◆ What you will do
Return all lines of the data in which the string "width" occurs.

◆ Information
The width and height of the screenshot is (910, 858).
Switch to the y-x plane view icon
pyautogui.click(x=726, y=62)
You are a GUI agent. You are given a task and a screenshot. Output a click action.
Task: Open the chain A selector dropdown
---
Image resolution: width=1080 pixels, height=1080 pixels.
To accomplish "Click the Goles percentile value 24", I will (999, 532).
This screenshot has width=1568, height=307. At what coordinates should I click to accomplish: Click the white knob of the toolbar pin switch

◆ Result
The width and height of the screenshot is (910, 858).
Image resolution: width=1080 pixels, height=1080 pixels.
This screenshot has width=1568, height=307. At what coordinates should I click to accomplish: Click the white knob of the toolbar pin switch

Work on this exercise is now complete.